Paul Cardinal Yu Bin (left) and Venerable Master Hsuan Hua (right) at the City of Ten Thousand Buddhas.

The Institute for World Religions was established as a direct result of the inspiration and planning of the Venerable Master Hsuan Hua and Paul Cardinal Yu Bin. Both of these distinguished international leaders in religion and education believed that harmony among the world’s religions is an indispensable prerequisite for a just and peaceful world. Both shared the conviction that every religion should affirm humanity’s common bonds and rise above narrow sectarian differences.

When they established the Institute for World Religions in 1976, Cardinal Yü Bin enthusiastically agreed to serve as the Institute’s first director. In 1994 the Institute moved to the Berkeley Buddhist Monastery. Its proximity to the University of California at Berkeley, Stanford University, the Graduate Theological Union, and to the rich academic, religious and cultural environment of the San Francisco Bay Area provides an ideal environment for the Institute’s programs.

In keeping with its mission, the Institute offers programs designed to bring the major religious traditions together in discourse with each other and with the contemporary world. The Institute also participates in local and global interfaith initiatives as a way to bring the principles of interfaith vision and the spiritual needs of the modern world into constructive engagement. Religion East & West, as the Institute’s annual journal, is one forum for this discourse and this engagement.

A United Religions Initiative interfaith gathering at the City of Ten Thousand Buddhas.

Mission

With the understanding that spiritual values are central to the human experience, the Institute for World Religions exists to promote mutual understanding among the world’s spiritual traditions. The Institute for World Religions facilitates shared inquiry into the founding visions of the world’s faiths so that all might learn from the others’ strengths while preserving the integrity of their own.

The Institute for World Religions is also committed to providing an open forum where clergy, theologians, philosophers, scientists, educators and individuals from a wide variety of disciplines can examine the role of religion in a modern world. All of the institute’s activities take place in an atmosphere of mutual respect and promote the universal human capacity for goodness and wisdom.

Religion East & West

Religion East & West, the journal of the Institute for World Religions, is published every October [not currently active]. Its authors approach religion from a wide variety of perspectives, including doctrine, practice, ethics, history, biography and the relation of religion to other aspects of life. By welcoming voices from many spiritual traditions, the journal furthers the Institute for World Religions’ mission of promoting interfaith understanding and trust.

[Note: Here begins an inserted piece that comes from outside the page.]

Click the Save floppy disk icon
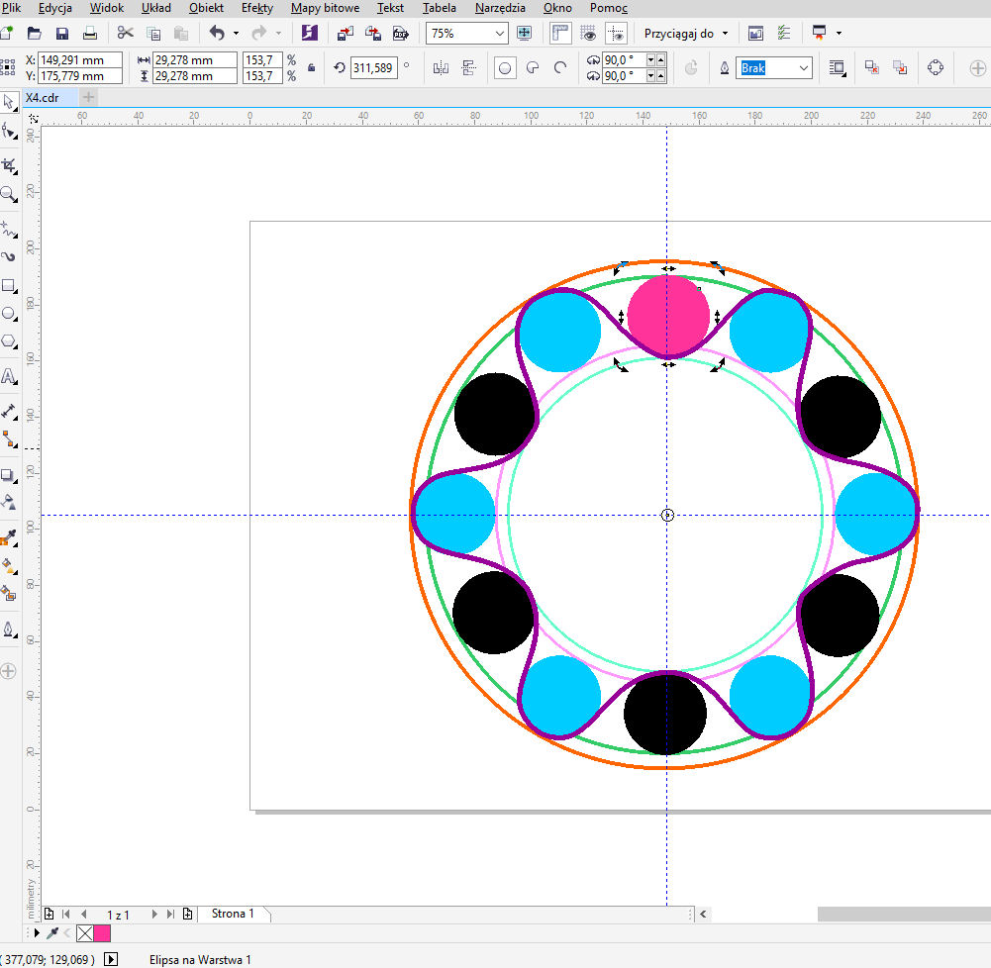This screenshot has height=968, width=991. [x=61, y=33]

Religion East & West champions the ideal of scholar-practitioner. Its editorial board seeks to publish articles by authors who are scholars grounded in practice or who are practitioners informed by study and reflection. The journal’s premise is that when scholarship and practice are combined, both are deepened, and that together they will inspire respect and appreciation for the manifold variety of human religiosity.

Venerable Master Hua Memorial Lecture

Religion East & West highlights the annual Venerable Master Hsuan Hua Memorial Lectures, sponsored by the Institute for World Religions. The lecture series [not currently active] offers a forum to distinguished scholar-practitioners so that they may present important new ideas in the study of religion and human spirituality. Each year’s issue of Religion East & West [not currently active] begins with a transcript of the lecture given in that year, together with a response to the lecture by another distinguished scholar.

The 2005 Hsuan Hua Memorial Lecture was given by Huston Smith, the world-renowned author of The World’s Religions and Why Religion Matters. Lecturers in previous years were Michael Nagler, founder of the Peace and Conflict Studies at the University of California at Berkeley and author of Is There No Other Way? The Search for a Non-Violent Future, 2004; Anthony Yu, professor at the University of Chicago Divinity School and translator of The Journey to the West, 2003; Mary Evelyn Tucker, Professor of Religion at Bucknell University and editor of Buddhism and Ecology, Confucianism and Ecology, and Hinduism and Ecology, 2002; and Henry Rosemont Jr., now visiting professor at Brown University, and author of A Chinese Mirror, 1991 and Rationality & Religious Experience, 2001.